Task = Reproduce exactly the lines from the one containing "1563x784 pixels." through the last line of the data, both ends included.

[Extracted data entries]
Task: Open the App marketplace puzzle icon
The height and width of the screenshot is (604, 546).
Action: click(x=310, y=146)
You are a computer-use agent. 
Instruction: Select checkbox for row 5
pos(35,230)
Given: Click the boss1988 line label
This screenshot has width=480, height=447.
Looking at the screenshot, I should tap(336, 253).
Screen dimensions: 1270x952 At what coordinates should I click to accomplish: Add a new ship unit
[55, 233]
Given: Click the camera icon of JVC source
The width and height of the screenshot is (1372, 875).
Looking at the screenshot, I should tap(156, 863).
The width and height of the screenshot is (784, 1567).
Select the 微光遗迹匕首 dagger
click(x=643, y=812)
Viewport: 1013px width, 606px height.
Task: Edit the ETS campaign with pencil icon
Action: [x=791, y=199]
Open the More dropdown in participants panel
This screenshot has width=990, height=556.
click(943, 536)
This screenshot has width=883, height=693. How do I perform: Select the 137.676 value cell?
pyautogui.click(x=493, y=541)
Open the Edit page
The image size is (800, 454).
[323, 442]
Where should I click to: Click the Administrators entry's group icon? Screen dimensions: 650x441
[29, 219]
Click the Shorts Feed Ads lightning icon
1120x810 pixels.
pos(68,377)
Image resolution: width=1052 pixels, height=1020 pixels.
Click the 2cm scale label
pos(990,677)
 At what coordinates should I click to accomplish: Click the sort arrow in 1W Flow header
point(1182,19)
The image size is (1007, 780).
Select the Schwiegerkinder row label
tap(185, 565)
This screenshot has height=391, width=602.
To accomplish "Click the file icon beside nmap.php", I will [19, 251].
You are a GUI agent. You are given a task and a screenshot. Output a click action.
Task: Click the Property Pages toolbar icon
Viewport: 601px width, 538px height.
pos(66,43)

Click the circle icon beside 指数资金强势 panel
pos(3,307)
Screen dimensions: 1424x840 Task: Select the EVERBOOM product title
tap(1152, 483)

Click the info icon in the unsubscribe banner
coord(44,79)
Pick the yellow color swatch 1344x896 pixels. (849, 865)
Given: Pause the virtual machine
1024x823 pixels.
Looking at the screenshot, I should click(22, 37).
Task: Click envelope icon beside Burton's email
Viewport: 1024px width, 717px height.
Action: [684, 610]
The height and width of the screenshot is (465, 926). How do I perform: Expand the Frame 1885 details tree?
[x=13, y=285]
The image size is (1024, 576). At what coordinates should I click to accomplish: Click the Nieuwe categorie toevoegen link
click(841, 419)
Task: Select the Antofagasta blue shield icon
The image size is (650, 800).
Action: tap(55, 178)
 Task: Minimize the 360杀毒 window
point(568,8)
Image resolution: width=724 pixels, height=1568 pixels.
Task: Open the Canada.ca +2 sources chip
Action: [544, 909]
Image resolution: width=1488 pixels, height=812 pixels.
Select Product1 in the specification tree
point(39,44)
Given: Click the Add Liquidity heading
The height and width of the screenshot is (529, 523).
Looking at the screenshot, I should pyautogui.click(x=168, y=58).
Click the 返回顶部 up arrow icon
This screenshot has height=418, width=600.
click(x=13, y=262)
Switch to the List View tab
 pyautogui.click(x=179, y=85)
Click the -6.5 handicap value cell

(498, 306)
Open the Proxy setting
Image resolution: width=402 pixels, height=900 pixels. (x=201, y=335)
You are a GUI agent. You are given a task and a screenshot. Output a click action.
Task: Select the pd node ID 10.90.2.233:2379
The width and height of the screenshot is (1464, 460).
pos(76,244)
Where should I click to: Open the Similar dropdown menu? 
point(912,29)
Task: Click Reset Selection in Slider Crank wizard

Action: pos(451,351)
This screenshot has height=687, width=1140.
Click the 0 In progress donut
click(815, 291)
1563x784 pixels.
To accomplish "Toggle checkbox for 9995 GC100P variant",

Expected output =
1563x784 pixels.
To accomplish "Toggle checkbox for 9995 GC100P variant",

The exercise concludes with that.